Era ottobre. 1964. Me lo ricordo bene quel giorno. Trieste, via Ovidio. Dal terrazzo si ammirava il golfo. Pomeriggio. Avevo quasi 11 anni. Il babbo citofonò e mi disse di scendere. Scesi. Apri’ il portellone del bagagliaio della Renault 4 rossa. Dentro c’era un pacco, grosso. Che cos’è? “Aspetta. Aiutami”. Pesava ma in due non fu un’impresa raggiungere il terzo piano con l’ascensore. La mamma teneva la porta aperta. Quel giorno arrivò la televisione. Un altro mondo. Non siamo stati i primi ad averla in salotto. La “Radiovisione”, così si chiamava, esisteva in Italia dal 1939, ma la guerra fermò tutto. Rinacque nel 1954. Ma ci volle tempo perché si diffondesse. Dieci anni dopo gli abbonati erano solo 300mila. Gli italiani 50milioni.

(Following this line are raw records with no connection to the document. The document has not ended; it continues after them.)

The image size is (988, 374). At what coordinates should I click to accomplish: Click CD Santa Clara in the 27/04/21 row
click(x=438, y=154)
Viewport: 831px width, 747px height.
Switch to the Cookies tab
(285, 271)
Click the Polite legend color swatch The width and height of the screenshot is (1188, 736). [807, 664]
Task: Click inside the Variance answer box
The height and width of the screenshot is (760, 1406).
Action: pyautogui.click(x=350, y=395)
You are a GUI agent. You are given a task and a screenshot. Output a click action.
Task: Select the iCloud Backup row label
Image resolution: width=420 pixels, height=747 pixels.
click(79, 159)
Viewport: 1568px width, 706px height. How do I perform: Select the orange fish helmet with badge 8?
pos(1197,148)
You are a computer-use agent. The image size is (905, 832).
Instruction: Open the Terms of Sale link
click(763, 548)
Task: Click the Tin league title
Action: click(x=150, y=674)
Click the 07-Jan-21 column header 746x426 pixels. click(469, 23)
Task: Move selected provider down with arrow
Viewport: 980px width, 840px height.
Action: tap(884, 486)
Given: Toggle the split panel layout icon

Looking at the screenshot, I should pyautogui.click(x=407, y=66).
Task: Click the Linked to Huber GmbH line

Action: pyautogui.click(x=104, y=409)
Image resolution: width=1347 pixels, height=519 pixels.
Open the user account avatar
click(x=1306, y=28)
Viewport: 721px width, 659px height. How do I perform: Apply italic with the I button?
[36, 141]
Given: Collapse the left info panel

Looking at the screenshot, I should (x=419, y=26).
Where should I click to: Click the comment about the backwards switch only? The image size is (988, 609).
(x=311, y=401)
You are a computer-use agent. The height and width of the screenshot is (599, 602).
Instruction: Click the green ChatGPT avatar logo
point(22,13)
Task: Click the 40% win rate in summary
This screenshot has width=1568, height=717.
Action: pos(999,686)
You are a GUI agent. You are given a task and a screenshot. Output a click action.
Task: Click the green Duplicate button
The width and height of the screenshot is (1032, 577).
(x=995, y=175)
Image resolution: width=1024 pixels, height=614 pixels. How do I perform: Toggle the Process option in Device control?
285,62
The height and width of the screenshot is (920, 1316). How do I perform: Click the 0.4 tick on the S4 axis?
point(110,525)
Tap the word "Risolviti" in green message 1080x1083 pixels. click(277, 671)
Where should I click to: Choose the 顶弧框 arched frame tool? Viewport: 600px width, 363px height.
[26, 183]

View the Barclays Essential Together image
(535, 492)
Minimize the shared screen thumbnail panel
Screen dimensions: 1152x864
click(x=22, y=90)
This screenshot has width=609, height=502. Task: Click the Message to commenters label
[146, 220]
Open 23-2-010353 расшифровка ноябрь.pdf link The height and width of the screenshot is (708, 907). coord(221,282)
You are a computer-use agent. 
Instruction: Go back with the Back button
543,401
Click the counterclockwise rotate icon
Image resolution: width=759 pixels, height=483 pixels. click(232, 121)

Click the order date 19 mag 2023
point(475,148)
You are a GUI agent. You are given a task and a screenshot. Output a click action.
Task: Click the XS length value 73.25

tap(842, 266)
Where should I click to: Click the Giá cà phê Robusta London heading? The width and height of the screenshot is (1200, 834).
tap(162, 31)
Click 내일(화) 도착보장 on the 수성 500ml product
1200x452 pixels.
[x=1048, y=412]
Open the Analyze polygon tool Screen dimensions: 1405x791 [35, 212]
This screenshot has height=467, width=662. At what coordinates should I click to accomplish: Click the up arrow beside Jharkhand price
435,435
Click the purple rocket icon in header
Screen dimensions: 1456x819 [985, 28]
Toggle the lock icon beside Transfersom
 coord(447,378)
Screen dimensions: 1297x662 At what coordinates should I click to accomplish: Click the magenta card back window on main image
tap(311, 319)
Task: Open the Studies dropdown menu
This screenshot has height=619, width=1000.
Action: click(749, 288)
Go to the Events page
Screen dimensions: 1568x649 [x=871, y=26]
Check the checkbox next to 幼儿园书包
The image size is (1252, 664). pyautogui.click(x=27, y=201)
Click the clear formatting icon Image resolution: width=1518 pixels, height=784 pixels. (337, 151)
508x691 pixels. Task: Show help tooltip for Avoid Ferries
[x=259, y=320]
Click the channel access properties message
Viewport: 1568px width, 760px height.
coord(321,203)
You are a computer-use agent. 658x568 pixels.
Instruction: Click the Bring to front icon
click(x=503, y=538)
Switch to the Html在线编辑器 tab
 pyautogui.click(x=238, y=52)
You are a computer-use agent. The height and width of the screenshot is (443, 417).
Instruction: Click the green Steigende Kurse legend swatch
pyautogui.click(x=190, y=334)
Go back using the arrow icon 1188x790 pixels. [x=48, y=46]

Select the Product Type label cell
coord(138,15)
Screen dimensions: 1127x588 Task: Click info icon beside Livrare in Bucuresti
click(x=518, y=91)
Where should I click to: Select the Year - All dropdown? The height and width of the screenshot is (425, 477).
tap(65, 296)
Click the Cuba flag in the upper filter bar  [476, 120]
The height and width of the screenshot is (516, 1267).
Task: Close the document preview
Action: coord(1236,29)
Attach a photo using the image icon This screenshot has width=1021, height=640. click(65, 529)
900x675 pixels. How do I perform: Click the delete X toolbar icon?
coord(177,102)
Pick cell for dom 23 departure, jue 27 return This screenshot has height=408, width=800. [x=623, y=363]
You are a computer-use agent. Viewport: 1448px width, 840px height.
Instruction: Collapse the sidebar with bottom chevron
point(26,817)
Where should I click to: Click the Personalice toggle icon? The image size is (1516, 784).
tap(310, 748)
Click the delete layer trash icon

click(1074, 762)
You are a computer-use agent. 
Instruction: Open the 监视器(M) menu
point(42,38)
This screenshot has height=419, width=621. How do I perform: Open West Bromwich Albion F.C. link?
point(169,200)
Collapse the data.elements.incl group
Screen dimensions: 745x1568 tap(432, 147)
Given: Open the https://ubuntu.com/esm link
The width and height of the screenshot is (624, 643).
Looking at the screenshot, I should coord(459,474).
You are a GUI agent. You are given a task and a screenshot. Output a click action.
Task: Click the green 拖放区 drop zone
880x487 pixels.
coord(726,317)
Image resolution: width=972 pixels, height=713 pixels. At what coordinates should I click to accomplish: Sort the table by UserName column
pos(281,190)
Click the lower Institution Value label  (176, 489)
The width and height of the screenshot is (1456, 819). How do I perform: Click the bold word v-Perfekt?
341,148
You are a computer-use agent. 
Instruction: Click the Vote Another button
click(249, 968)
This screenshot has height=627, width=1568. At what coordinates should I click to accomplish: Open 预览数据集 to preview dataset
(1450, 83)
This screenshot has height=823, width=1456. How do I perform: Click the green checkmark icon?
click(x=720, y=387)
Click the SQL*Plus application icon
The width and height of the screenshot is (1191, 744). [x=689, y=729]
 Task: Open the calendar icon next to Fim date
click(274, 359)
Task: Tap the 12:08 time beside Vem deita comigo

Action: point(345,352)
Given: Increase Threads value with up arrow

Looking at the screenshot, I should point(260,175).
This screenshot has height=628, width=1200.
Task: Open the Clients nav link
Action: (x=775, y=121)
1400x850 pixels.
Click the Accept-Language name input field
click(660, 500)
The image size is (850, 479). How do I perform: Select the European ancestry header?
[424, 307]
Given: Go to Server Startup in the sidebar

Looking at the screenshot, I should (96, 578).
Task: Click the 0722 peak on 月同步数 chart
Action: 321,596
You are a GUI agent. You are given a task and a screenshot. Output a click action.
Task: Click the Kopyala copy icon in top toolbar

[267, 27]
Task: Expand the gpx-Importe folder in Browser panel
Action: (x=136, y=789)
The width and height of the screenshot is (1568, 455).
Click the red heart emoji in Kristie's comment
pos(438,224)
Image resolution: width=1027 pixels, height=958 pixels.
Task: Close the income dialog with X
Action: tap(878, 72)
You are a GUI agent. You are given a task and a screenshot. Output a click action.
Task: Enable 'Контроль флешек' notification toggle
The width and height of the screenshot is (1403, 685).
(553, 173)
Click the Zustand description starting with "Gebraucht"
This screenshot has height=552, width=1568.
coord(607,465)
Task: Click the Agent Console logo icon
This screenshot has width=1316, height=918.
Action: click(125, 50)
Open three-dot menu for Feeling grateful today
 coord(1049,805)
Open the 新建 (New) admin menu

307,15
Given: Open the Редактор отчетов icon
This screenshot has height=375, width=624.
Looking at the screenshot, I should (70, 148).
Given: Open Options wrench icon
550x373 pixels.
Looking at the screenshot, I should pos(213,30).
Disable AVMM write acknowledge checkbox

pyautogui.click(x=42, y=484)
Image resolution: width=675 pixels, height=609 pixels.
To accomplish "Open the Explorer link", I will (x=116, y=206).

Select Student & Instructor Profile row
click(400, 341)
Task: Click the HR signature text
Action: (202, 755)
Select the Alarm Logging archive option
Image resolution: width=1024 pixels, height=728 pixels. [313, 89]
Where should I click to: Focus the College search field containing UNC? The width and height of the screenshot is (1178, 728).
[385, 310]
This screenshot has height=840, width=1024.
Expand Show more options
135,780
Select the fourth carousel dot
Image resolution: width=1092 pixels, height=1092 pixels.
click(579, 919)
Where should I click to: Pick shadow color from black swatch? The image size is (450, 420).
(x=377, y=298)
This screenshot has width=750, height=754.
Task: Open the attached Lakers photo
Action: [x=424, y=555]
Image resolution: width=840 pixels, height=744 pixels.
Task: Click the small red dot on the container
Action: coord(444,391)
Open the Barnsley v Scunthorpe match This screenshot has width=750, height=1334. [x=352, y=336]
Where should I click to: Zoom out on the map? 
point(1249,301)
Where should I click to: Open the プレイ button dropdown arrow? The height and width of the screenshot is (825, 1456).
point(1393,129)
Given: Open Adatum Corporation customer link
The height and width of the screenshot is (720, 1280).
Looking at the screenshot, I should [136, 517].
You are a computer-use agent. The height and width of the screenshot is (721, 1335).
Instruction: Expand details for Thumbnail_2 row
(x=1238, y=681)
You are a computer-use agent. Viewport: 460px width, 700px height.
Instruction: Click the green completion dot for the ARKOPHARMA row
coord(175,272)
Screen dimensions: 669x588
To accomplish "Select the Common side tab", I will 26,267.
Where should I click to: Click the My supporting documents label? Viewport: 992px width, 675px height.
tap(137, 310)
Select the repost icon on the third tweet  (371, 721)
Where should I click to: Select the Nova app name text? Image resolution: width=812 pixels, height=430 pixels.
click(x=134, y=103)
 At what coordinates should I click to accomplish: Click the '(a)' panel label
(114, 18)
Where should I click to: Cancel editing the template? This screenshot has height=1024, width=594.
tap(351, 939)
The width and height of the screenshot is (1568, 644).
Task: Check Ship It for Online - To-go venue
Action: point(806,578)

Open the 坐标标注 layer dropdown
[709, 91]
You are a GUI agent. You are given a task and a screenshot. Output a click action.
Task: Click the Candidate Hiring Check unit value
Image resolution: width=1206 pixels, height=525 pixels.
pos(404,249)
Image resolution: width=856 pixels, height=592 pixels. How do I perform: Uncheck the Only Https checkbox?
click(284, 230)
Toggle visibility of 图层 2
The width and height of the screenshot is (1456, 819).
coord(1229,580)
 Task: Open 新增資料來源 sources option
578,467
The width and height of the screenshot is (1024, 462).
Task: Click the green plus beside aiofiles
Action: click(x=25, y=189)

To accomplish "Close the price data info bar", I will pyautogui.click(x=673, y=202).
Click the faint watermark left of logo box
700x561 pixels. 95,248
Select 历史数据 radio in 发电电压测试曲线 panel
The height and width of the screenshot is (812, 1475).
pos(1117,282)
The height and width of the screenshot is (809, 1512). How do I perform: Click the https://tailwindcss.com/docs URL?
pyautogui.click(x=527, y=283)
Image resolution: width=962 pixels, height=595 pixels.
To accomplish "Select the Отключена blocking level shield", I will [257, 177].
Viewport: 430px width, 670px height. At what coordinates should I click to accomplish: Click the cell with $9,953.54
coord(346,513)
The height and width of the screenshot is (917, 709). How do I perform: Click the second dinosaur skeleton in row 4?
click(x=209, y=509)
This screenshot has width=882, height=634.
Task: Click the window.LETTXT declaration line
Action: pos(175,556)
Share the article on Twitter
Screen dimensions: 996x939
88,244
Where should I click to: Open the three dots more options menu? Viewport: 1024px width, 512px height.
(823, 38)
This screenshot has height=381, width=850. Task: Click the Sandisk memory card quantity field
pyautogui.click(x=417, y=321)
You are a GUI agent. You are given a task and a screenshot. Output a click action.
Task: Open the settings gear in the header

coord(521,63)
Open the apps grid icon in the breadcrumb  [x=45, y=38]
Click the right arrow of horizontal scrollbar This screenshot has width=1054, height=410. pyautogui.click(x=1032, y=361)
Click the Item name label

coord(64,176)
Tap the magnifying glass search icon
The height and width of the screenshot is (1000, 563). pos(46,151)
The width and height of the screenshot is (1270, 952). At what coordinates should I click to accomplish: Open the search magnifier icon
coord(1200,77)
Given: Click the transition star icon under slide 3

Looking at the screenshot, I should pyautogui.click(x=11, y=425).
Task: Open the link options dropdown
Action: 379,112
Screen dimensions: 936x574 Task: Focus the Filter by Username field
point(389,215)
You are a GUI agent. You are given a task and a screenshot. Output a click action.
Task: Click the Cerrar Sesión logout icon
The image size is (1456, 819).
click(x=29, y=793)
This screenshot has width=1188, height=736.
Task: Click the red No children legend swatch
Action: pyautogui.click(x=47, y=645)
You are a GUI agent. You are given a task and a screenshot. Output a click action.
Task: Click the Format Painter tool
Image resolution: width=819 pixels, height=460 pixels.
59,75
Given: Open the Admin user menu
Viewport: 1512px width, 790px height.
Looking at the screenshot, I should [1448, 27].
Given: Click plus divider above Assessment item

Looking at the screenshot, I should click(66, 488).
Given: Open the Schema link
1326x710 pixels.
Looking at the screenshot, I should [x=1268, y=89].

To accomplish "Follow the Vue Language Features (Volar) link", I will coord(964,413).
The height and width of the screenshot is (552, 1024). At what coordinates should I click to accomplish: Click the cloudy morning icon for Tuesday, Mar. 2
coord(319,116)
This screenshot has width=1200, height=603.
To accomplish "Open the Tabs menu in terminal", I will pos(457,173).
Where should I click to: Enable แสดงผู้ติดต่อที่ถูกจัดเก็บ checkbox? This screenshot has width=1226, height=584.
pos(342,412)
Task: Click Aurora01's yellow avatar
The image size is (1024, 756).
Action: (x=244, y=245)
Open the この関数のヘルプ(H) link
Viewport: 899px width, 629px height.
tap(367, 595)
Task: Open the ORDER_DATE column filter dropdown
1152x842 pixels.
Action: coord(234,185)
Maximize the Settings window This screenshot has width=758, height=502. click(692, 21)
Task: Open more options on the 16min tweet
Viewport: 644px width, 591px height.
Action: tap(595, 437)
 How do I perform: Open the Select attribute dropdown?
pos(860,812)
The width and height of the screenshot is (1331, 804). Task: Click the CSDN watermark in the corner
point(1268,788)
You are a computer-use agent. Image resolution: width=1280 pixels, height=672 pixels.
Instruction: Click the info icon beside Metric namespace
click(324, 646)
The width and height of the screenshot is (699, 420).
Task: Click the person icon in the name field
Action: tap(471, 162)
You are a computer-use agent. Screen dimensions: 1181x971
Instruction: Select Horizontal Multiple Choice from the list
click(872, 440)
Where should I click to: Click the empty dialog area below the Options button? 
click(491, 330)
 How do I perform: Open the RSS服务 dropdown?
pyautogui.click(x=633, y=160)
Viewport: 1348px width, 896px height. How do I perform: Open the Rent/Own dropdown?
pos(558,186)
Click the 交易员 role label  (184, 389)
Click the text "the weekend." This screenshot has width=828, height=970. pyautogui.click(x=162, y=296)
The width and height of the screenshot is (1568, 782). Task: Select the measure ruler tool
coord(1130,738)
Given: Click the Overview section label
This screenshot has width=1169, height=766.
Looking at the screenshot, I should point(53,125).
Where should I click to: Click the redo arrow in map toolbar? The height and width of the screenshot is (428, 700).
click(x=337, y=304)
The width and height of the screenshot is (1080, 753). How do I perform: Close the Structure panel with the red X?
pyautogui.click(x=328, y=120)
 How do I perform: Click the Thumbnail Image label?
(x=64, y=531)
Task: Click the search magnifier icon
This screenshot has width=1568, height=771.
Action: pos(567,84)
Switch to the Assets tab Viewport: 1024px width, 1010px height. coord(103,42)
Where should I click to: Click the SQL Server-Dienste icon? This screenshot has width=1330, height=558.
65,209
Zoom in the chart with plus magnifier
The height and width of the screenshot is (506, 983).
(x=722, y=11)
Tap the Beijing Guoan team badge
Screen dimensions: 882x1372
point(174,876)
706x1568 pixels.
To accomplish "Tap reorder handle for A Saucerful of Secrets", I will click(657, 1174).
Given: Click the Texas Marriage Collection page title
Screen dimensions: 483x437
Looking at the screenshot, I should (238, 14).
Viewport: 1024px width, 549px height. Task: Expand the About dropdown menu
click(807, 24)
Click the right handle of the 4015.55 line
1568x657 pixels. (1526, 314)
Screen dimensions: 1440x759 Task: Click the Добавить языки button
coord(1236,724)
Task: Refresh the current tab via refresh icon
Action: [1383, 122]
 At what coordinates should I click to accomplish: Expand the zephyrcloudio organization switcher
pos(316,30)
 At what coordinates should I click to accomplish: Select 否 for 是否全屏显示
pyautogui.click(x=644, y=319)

La televisione si intravvedeva sbirciando nei bar. Ma i bar erano “proibiti”. Qualcosa l’avevamo vista a casa degli amici dei miei. Quelle immagini in bianco e nero racchiuse nello schermo tondo. I grandi guardavano gli “sceneggiati”. I piccoli sognavano. Così, a dicembre, ho scoperto Georges Simenon. Grazie a quelle 35 puntate delle Inchieste del commissario Maigret. Tutto il resto è venuto dopo. Con i libri. Tutti. I polizieschi, gialli, i noir, i “duri”, i grandi reportage dai suoi giri per canali francese e per continenti, con la macchina fotografica sempre pronta.

Ma tutto cominciò con Gino Cervi-Maigret e Andreina Pagnani-signora Maigret. E se hai cominciato così ti viene un groppo alla gola quando te li ritrovi sullo schermo, all’improvviso, in una saletta delle Galleria Modernissima, nel cuore di Bologna, che ospita la mostra Georges Simenon. Otto viaggi di un romanziere, curata da Gianluca Farinelli e John Simenon. Curata alla perfezione, va detto. I “fissati” di Simenon saranno capaci di notare qualche smagliatura. Ma, insomma, ci vuole coraggio. Io non ne ho trovate. Perché dell’immenso scrittore vallone c’è veramente tutto. Nel lungo sotterraneo di piazza Maggiore si incrocia l’intero Simenon, dalla sua Liegi dell’Esposizione Universale del 1905 (aveva 2 anni) alla cappelleria di famiglia, dalla sue prime giovanilissime prove giornalistiche in Belgio alla Parigi dove esplode il cronista e lo scrittore, dagli anni americani a Porquerolles, dall’Italia con l’amico Fellini alla Svizzera.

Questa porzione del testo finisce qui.